World Innovation Forum (Kuala Lumpur) is an annual conference held each year in Kuala Lumpur. Past speakers at WIF-KL include current and former Malaysian Prime Ministers, Tun Dr. Mahathir bin Mohamad and Dato' Sri Haji Mohammad Najib bin Tun Haji Abdul Razak.

== Description ==
WIF-KL is a three-day annual conference and award ceremony held each year in Kuala Lumpur that discusses issues related to innovation.
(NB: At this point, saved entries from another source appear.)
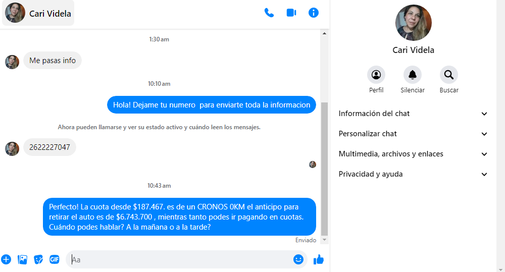The height and width of the screenshot is (272, 505).
Task: Mute notifications with Silenciar bell
Action: (x=413, y=75)

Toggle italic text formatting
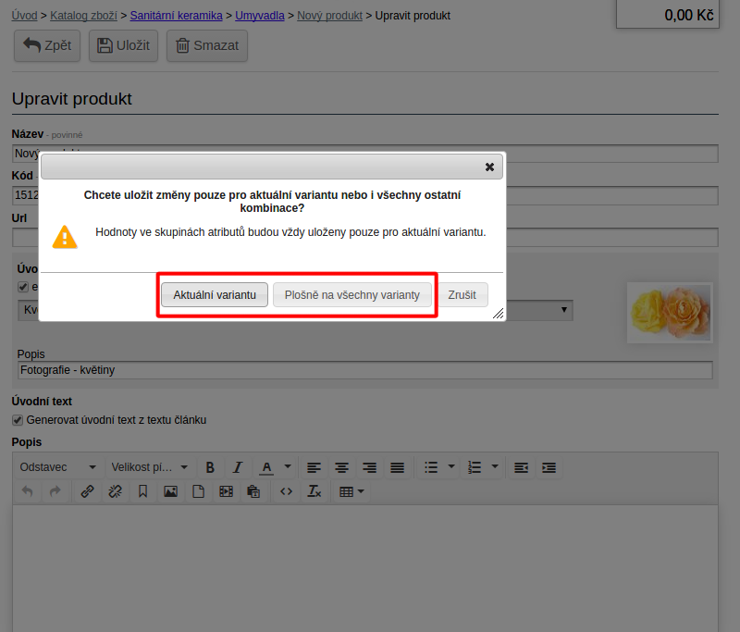(x=238, y=467)
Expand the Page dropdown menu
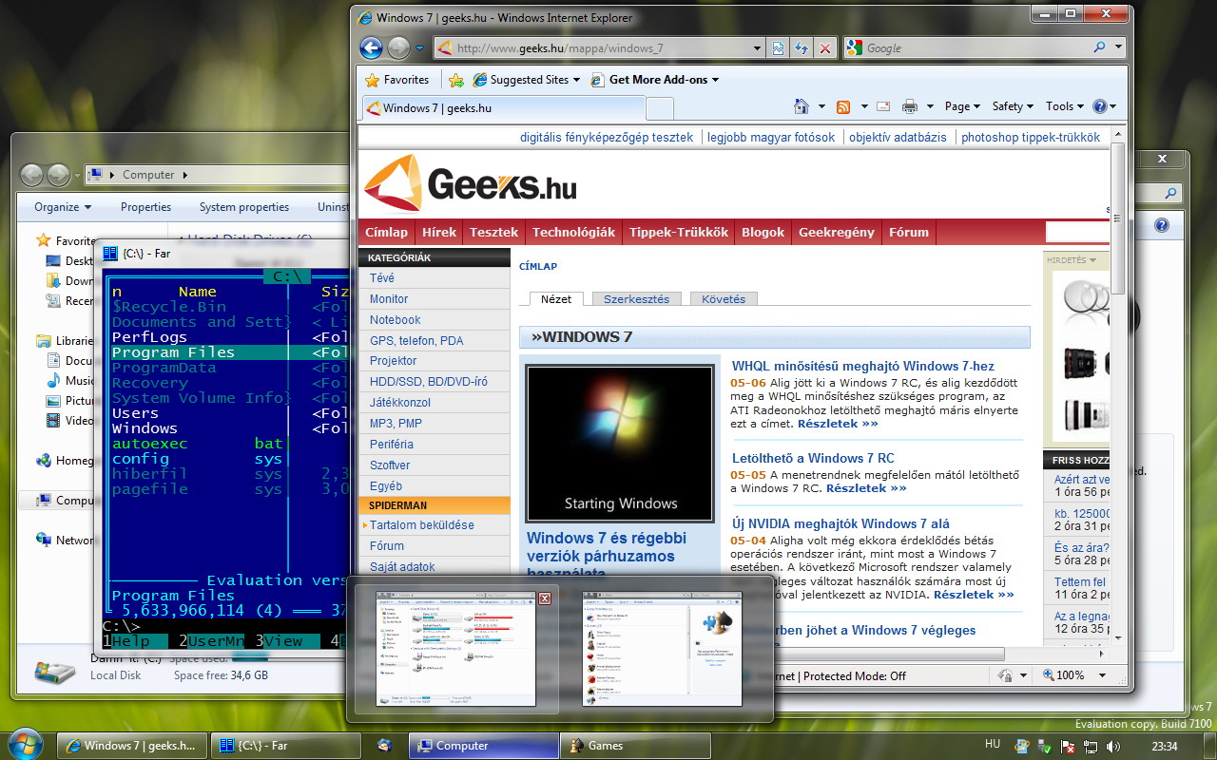1217x760 pixels. 963,106
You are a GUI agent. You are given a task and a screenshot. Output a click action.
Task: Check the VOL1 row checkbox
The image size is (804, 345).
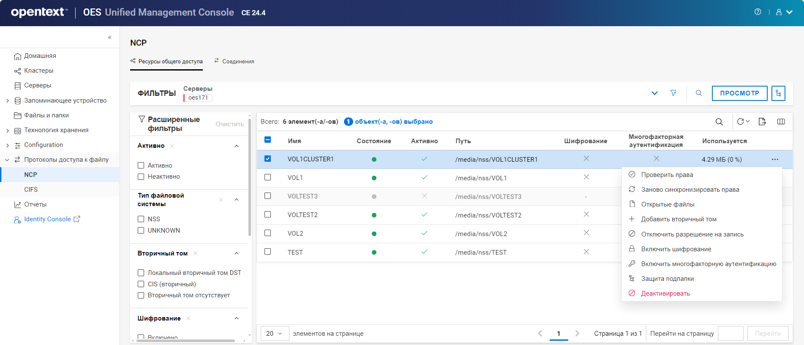point(267,177)
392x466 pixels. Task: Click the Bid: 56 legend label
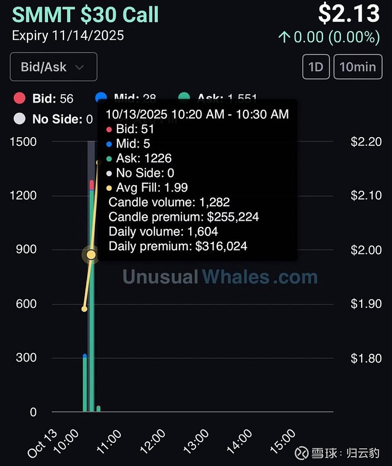point(52,98)
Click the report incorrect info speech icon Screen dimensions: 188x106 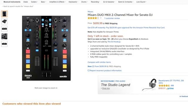(x=88, y=71)
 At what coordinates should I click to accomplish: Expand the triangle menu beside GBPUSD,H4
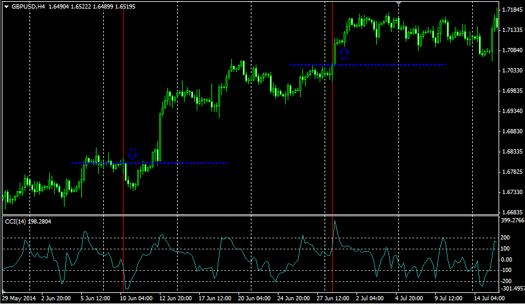tap(6, 7)
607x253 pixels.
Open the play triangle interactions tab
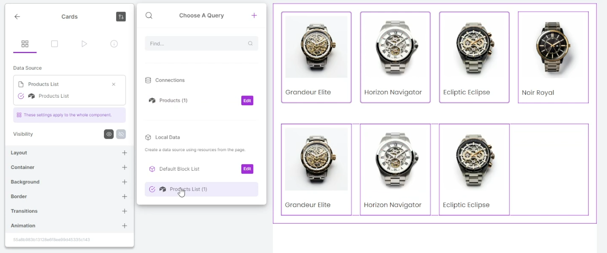[84, 44]
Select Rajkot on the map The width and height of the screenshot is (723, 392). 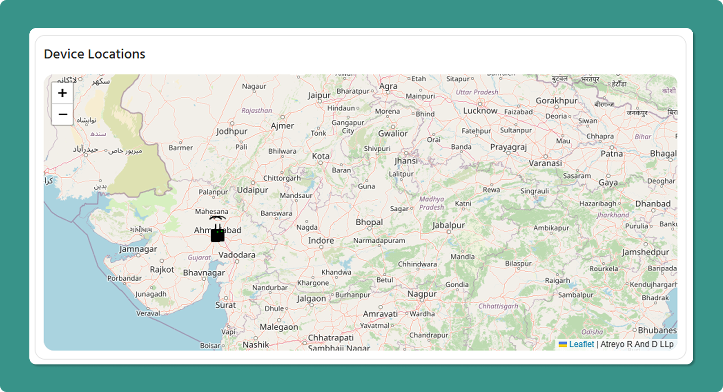pyautogui.click(x=162, y=269)
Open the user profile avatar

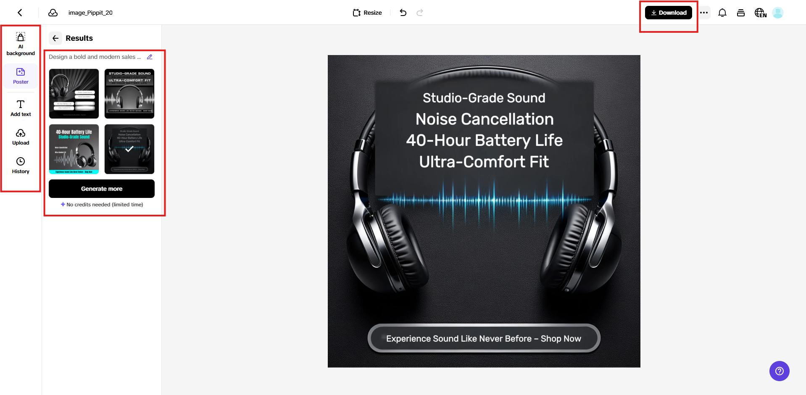click(778, 13)
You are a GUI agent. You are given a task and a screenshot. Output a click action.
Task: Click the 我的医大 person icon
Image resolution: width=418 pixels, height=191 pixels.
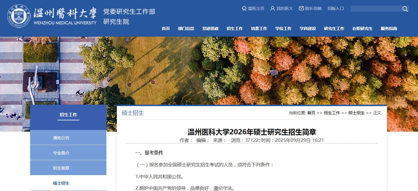272,8
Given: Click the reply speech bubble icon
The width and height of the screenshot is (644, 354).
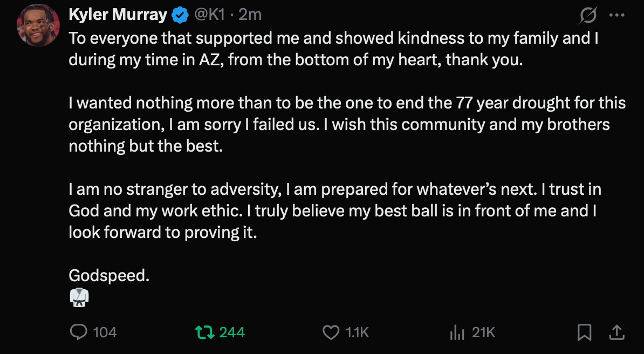Looking at the screenshot, I should pyautogui.click(x=79, y=332).
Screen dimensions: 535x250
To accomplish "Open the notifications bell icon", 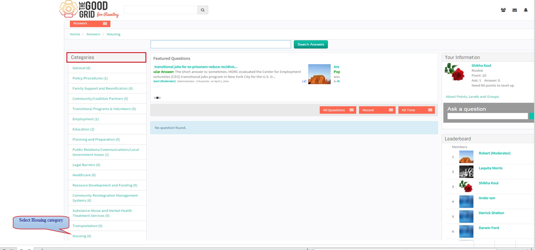I will click(x=526, y=10).
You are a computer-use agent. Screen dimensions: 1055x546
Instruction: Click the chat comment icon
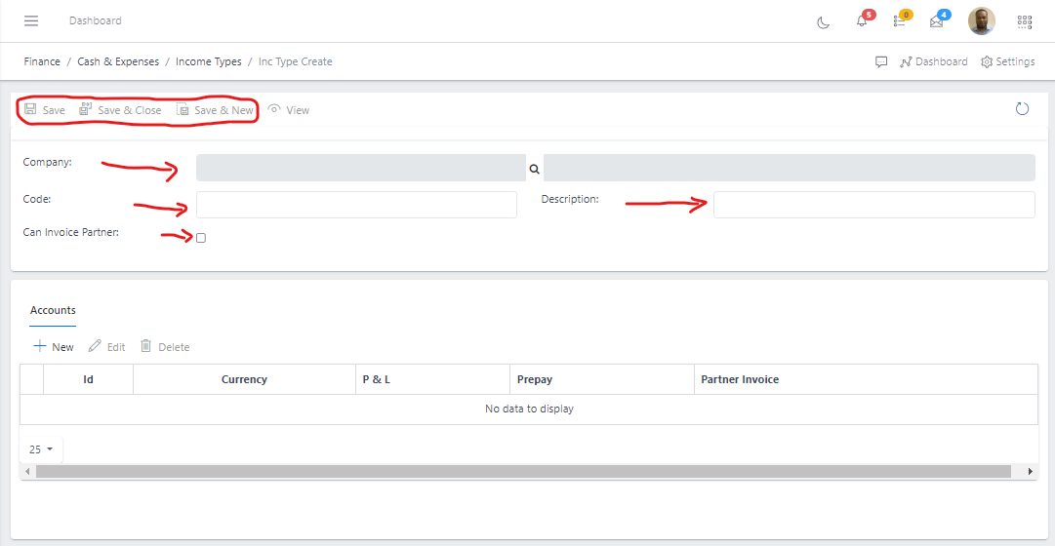(x=881, y=61)
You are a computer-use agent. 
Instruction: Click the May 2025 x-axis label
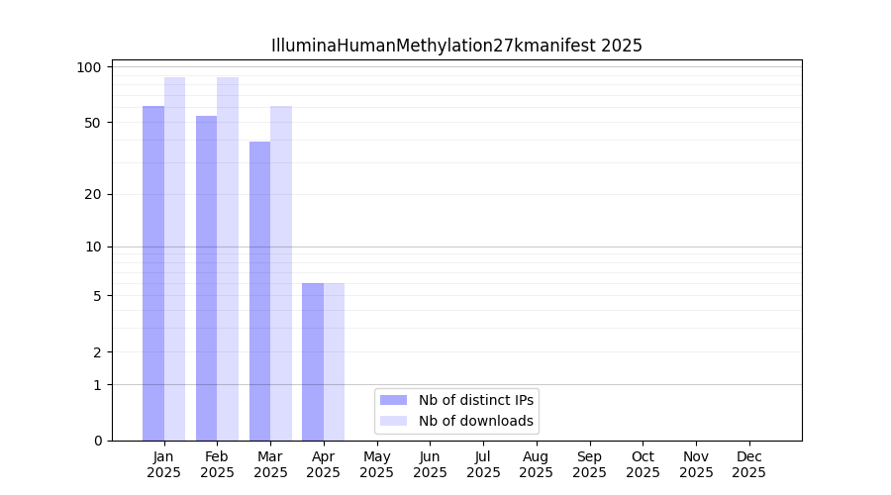[x=377, y=464]
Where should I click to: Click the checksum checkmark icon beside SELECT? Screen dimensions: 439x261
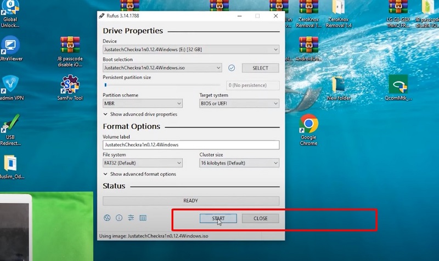[x=232, y=68]
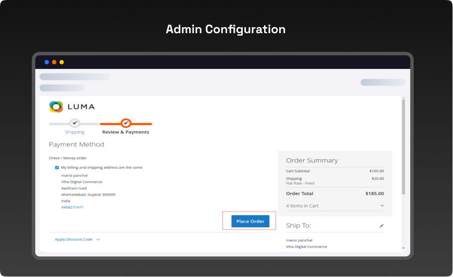The height and width of the screenshot is (277, 453).
Task: Expand the 4 Items in Cart chevron
Action: click(382, 206)
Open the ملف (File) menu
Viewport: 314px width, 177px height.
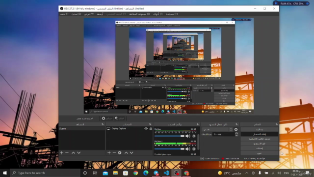64,14
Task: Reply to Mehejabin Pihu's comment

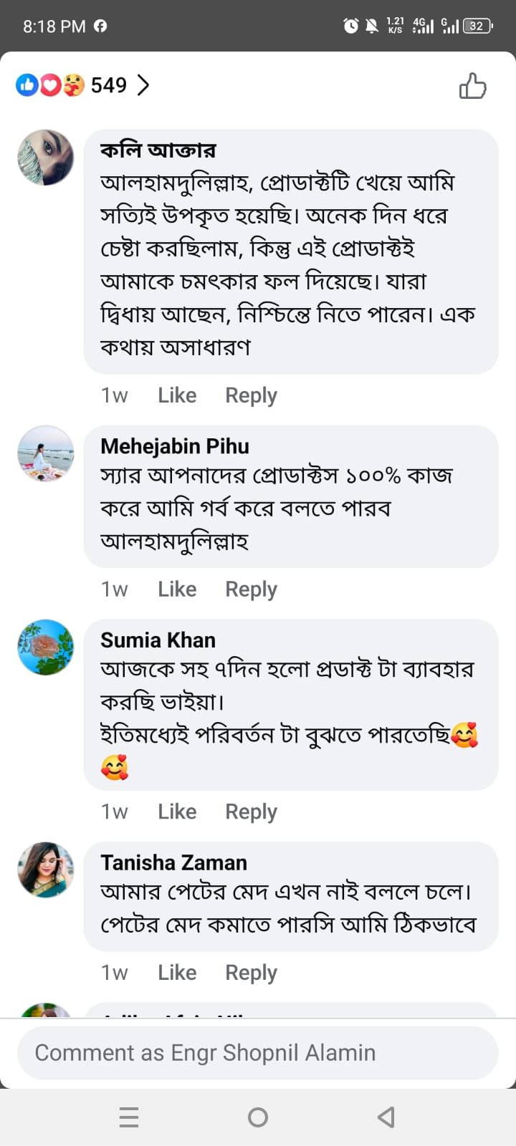Action: click(251, 589)
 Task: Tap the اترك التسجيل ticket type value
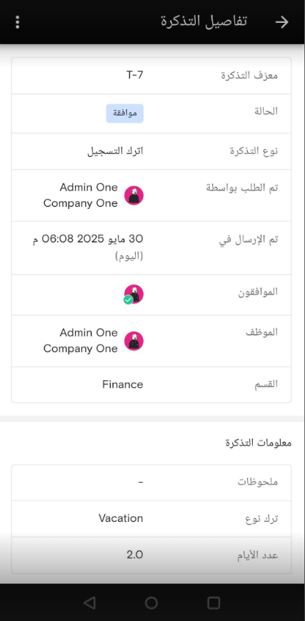(116, 151)
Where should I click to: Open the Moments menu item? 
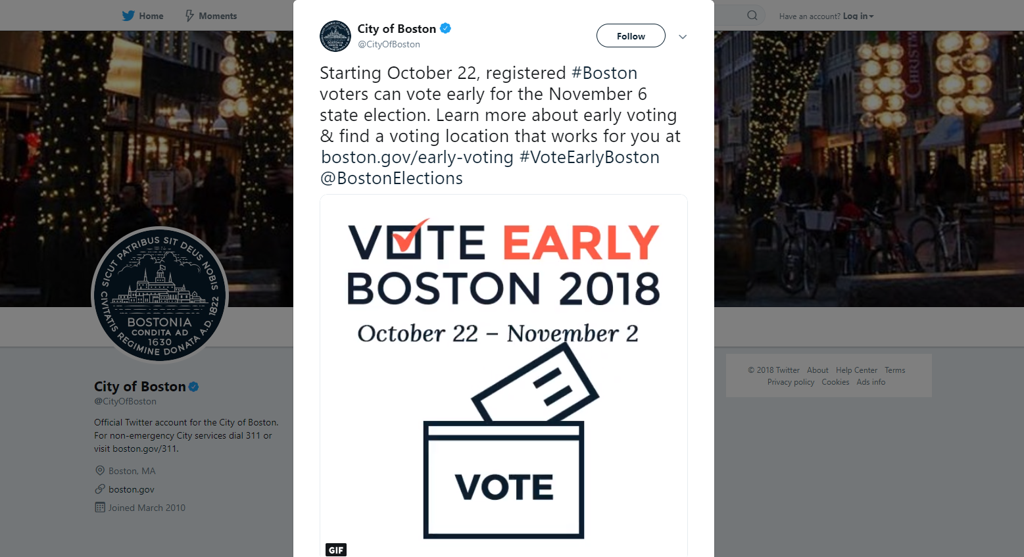tap(218, 16)
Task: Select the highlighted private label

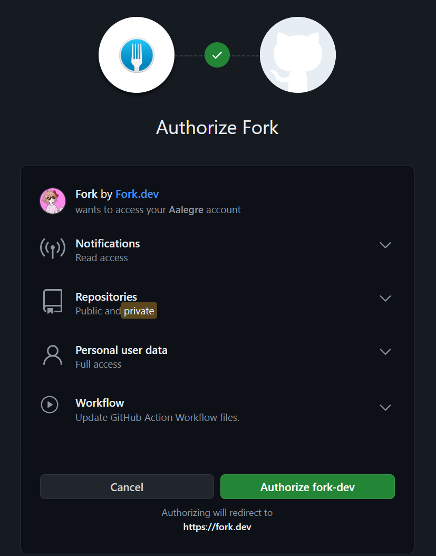Action: pos(139,311)
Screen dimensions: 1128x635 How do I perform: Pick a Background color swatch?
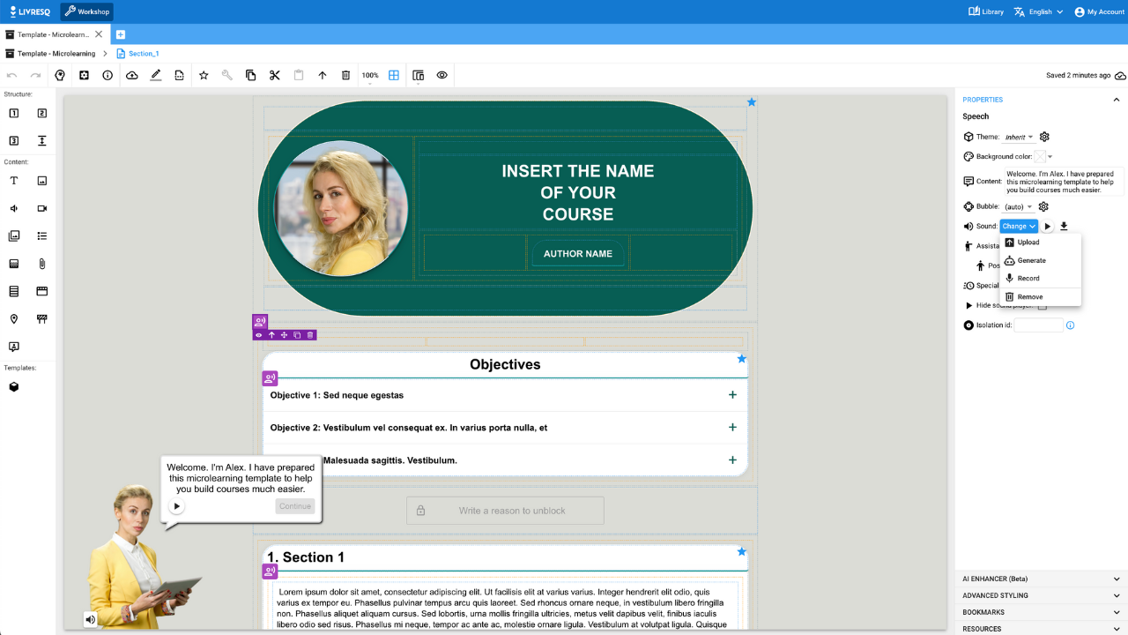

In 2012, WIF-KL was the culmination of the Science and Innovation Movement.

=== WIF-KL 2012 ===
WIF-KL 2012 consisted of four core events and nine satellite events:

==== WIF-KL 2012 Core Event ====
- KL Innovation Forum 2012
- BioMalaysia Conference and Exhibition 2012
- NanoMalaysia Summit and Expo
- National Innovation Conference and Exhibition (NICE) 2012

==== WIF-KL 2012 Satellite Events ====
- TEDxMerdeka
- Market Open Day (JEJAK INOVASI)
- KidsInvent Finale
- Asia Grassroot Innovation Design Competition and Forum
- 21st Century Learning (Innovation in Education)
- Re:Generation and Transform and Roll Out Session
- International Symposium on Fostering Innovation in Developing Countries
- Cyber Security Malaysia Awards, Conference and Exhibition
- WIFKL Innovation Award

=== WIF-KL 2013 ===
The 2013 World Innovation Forum will be held at Kuala Lumpur Convention Centre on November 12–14, 2013.

== Participants ==
Past participants have included business leaders such as Mohd Yusoff Sulaiman and Wing K. Lee, as well as distinguished professors such as Datuk Seri Dr. Maximus Johnity Ongkili and Anil K. Gupta.

== Organizers ==
World Innovation Forum - Kuala Lumpur (WIF-KL) WIF-KL is organized by Malaysia's Ministry of Science, Technology and Innovation (MOSTI) and the Malaysian Foundation for Innovation (YIM).